Text excerpt »
--------------------------------

E. Unit 2.3: Data Preparation Phase

🛠 2.3 – Phase 2: Data Preparation (Full Breakdown with Examples)

Theme: “Prepare your data like you're preparing a meal—clean, portion, and plate it before serving analysis.”


🎯 Purpose of This Phase

  • Set up a safe space (sandbox) for exploring data.

  • Perform ETLT (Extract, Transform, Load/Transform).

  • Understand and clean the data.

  • Prepare data structures, fill in gaps, and visualize data to find issues.

  • Most time-consuming phase (can take up 50%+ of total project effort).


🔲 2.3.1 – Preparing the Analytics Sandbox (In Simple Terms)

What It Is

A sandbox is a safe, separate workspace where data analysts and scientists can explore and experiment with data without touching live systems (like finance or sales databases).

Why It Matters

It protects real systems from accidental changes or crashes during testing.

Example

A fraud analyst wants to test models using customer transaction data. Instead of using the live payment system, they use a sandbox copy of the data.
This keeps real customer data safe while allowing deep analysis.

--------------------------------

Extracted entries »

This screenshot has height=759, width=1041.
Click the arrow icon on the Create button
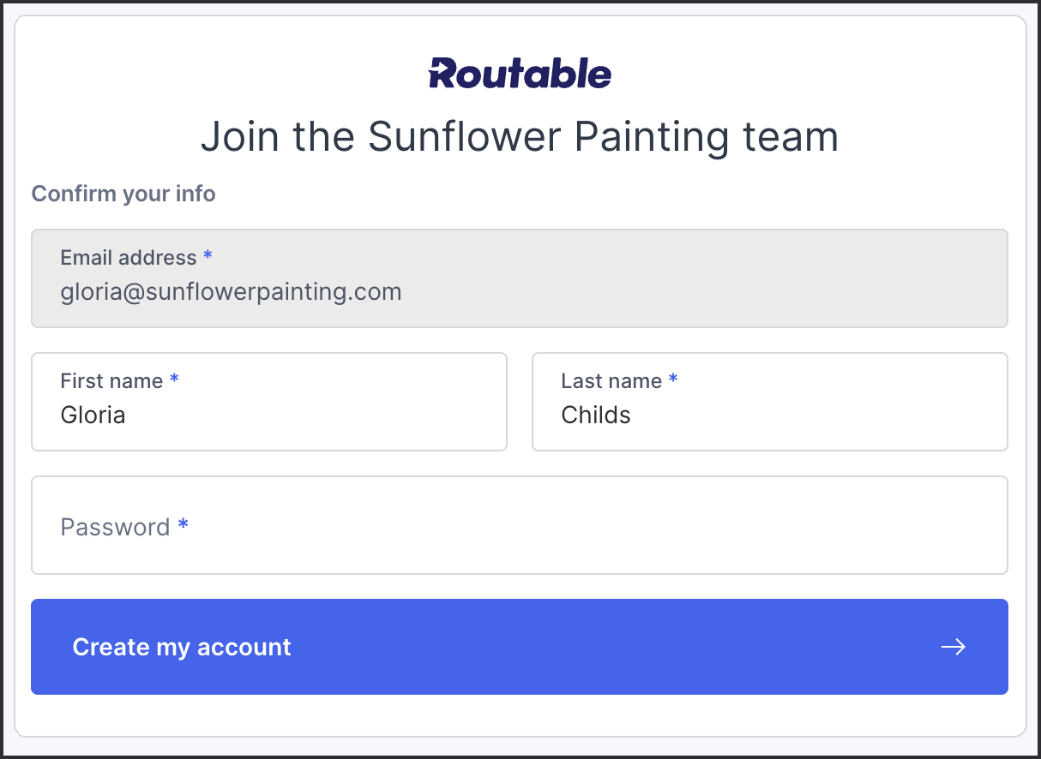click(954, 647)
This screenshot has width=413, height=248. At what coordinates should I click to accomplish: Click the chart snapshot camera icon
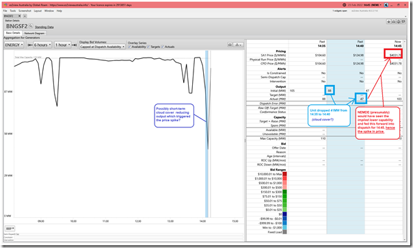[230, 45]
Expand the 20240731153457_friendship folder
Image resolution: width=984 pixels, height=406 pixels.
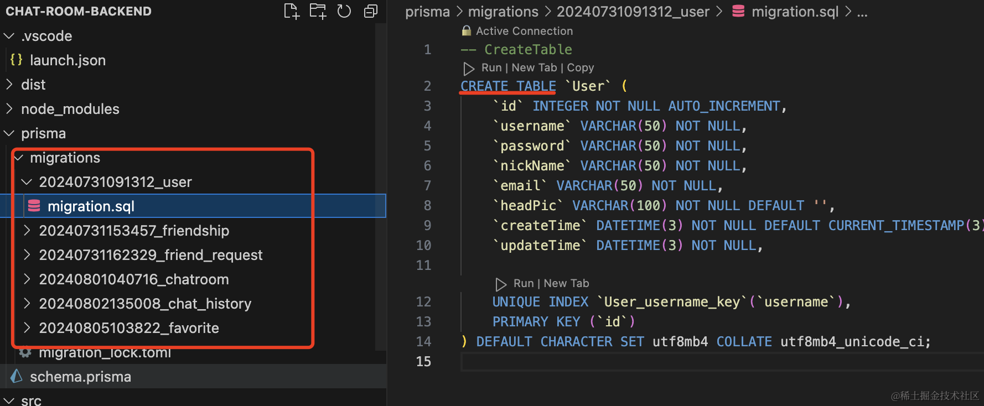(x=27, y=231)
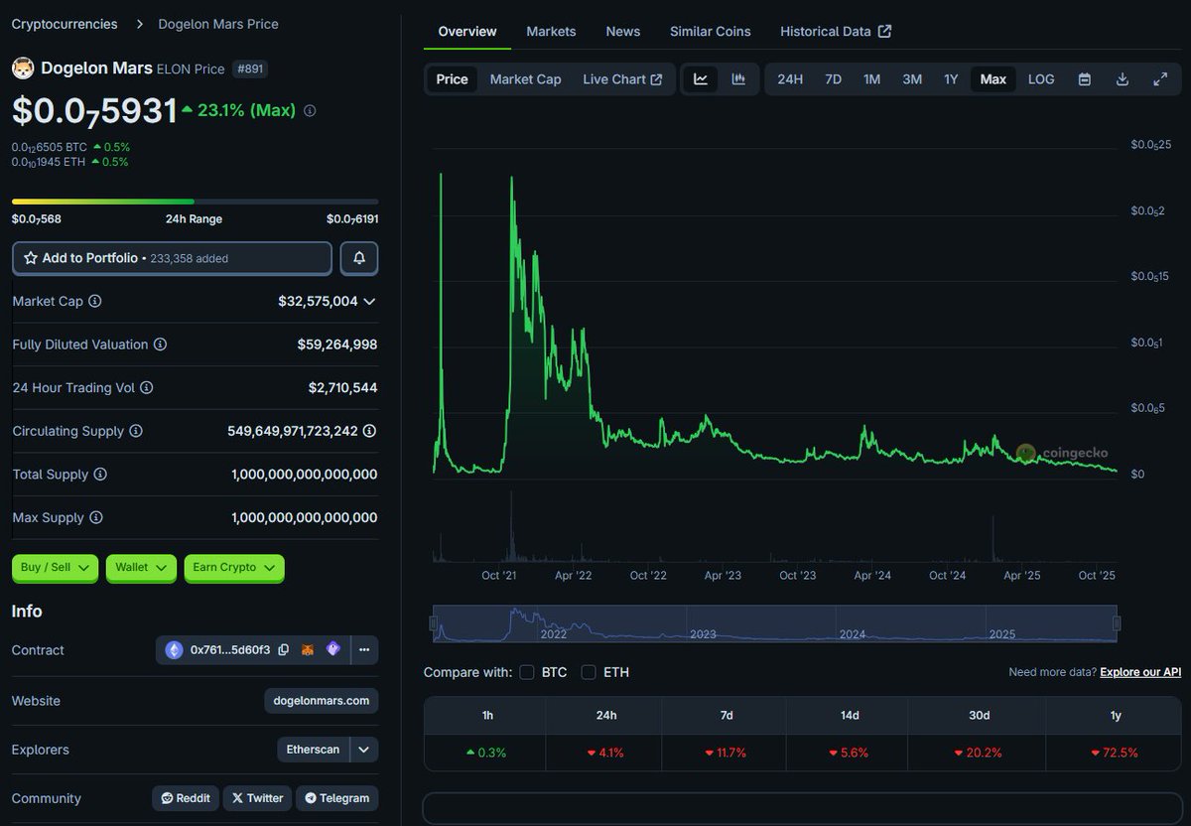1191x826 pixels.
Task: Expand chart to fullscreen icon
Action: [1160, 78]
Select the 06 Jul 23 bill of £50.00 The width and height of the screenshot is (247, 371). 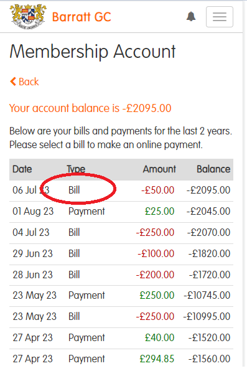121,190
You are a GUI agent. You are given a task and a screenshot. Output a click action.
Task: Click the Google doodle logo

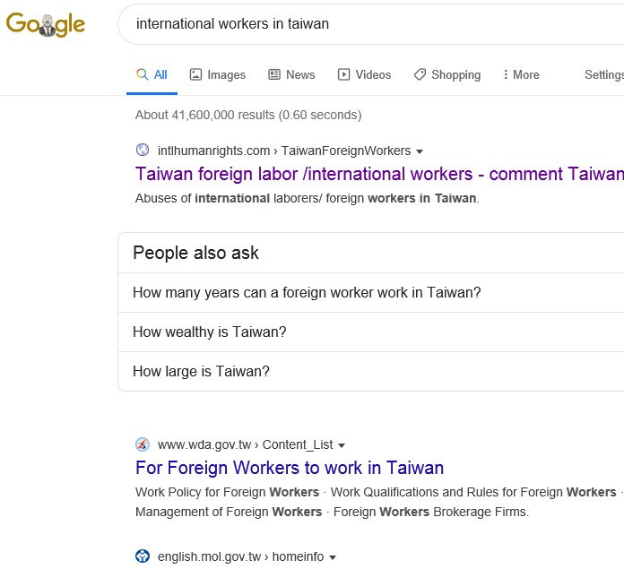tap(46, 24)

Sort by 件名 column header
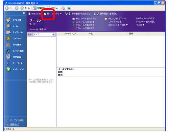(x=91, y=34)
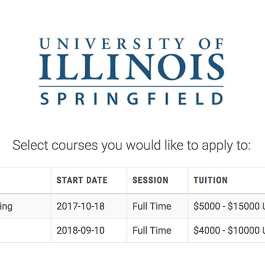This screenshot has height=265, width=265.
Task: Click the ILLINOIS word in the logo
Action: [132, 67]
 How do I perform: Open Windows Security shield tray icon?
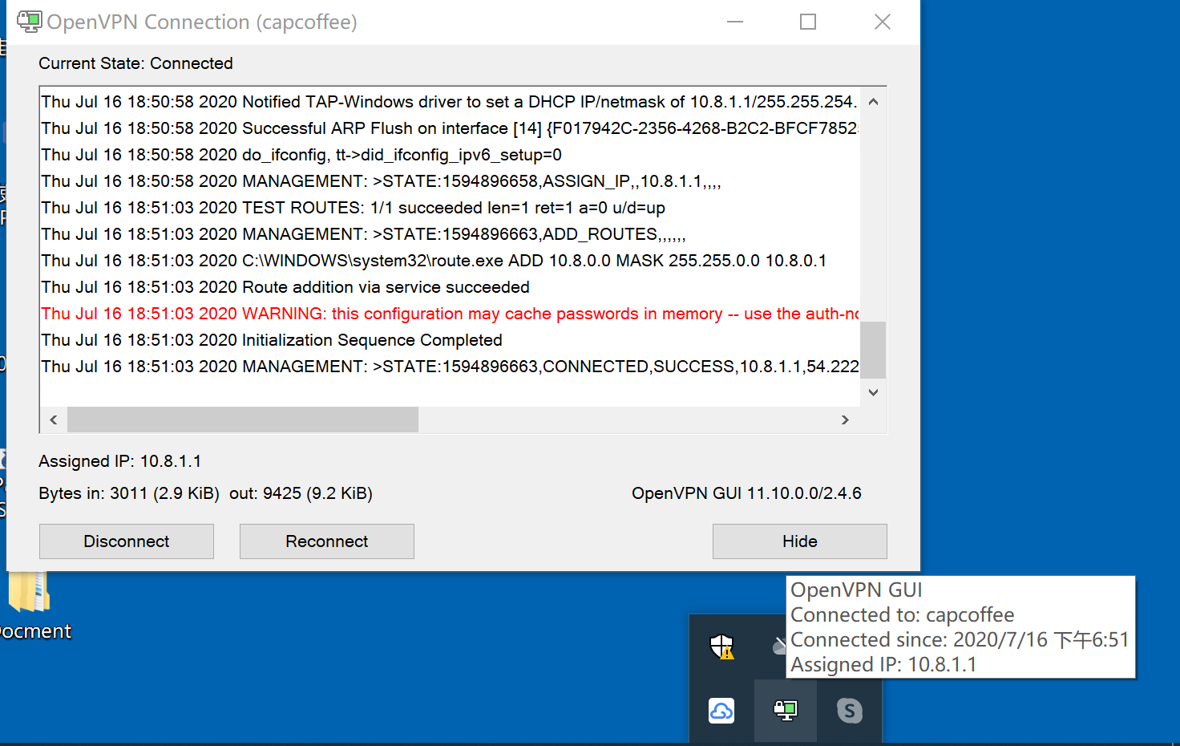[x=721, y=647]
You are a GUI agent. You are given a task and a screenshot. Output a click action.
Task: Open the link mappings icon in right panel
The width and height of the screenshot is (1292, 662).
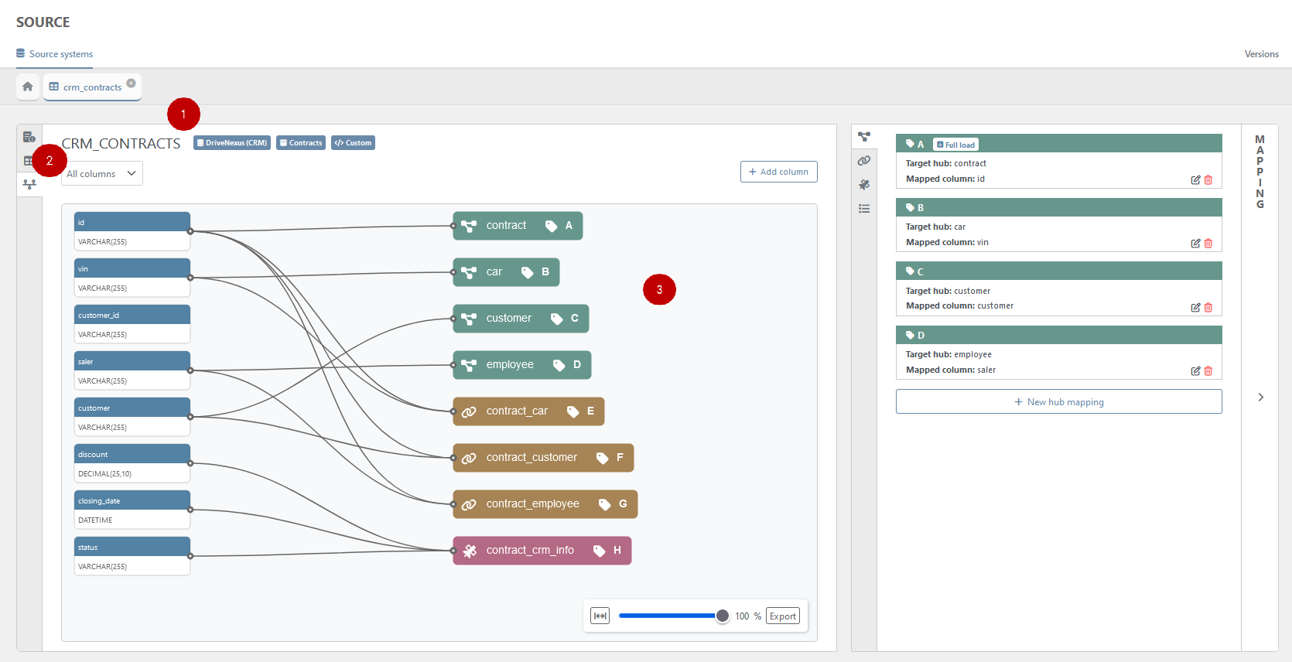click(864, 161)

--------------------------------

In the data preparation text, can you rewrite the stretch from "It protects real" through "allowing deep analysis." with "sandbox" swapped for "staging area"?

It protects real systems from accidental changes or crashes during testing.

Example

A fraud analyst wants to test models using customer transaction data. Instead of using the live payment system, they use a staging area copy of the data.
This keeps real customer data safe while allowing deep analysis.